Ces dernières années, les réalisations architecturales de Naço ont pris une ampleur particulière, à l’instar de Sakura, un complexe de bureaux de 30 000 m2 pour la Société Générale à Fontenay-sous-Bois. Sur une parcelle, tout en longueur, longée par une voie du RER, l’idée est de modéliser un bâtiment de 160 m adossé à cette ligne de transport. Pour rassurer les propriétaires des logements voisins, les architectes ont dessiné un jardin qui constitue comme une barrière végétale et acoustique. Ces 10 000 m2 d’espaces paysagers sont complétés par des terrasses arborées sur les toits. Le bâtiment, en forme de peigne, est là encore dessiné dans les moindres détails : joints creux, verres cintrés des façades, teinte mordorée qui tranche avec la grisaille de la banlieue parisienne. D’autres chantiers imposants sont en cours à Paris, telles cette rénovation de bureaux de 32 000 m2 à Charenton-Bercy, ou une restructuration de 35 000 m2 dans le quartier de la Maison de la radio. Des pistes, enfin, sont à l’étude en Afrique de l’Ouest, et un agent a été recruté pour prospecter le marché américain.

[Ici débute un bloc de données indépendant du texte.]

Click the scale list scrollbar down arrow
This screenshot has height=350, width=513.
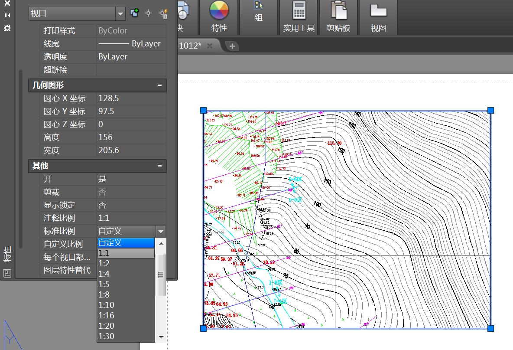(x=161, y=337)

Ses grands chantiers n’empêchent pas l’équipe de continuer à travailler à des échelles plus modestes, à l’instar de nouveaux restaurants, d’un cabanon en bois ou encore du pavillon du mas Cartier. Cette construction minimaliste en béton et en verre est en cours de construction sur un grand terrain à Tarascon, non loin d’Arles. À la fois atelier et showroom, ce pavillon symbolise un nouveau chapitre pour Naço. Il est né d’une interrogation de Marcelo Joulia sur la poursuite de son activité après trente ans de carrière. Comment se relancer pour les prochaines années à venir ? Quelle nouvelle vision proposer, quelle utopie envisager ? « Je voulais créer un espace pour aller plus loin et me forcer à sortir de mes rails, et pour que le projet soit meilleur, analyse le concepteur. Si j’organise mes rendez-vous importants dans un espace inspirant, mon propos sera différent. » Il a donc imaginé cet atelier de 260 m2 avec une imposante table à dessin pour travailler à plusieurs, une grande bibliothèque, le tout en pleine immersion dans la nature. À proximité se trouve une maison avec des chambres d’amis. Le lieu dispose de trois tables extérieures à différents endroits, afin de profiter des différentes heures de la journée et d’associer séances de travail et moments de convivialité. Nul doute que ce nouvel espace sera propice à faire émerger de nouvelles idées et des projets inattendus dans les années à venir.

Texte : Mathieu Oui
Visuel à la une : Photo © Juan Jerez

— retrouvez le portrait d’agence Naço Architectures dans Archistorm 120 daté mai – juin 2023 !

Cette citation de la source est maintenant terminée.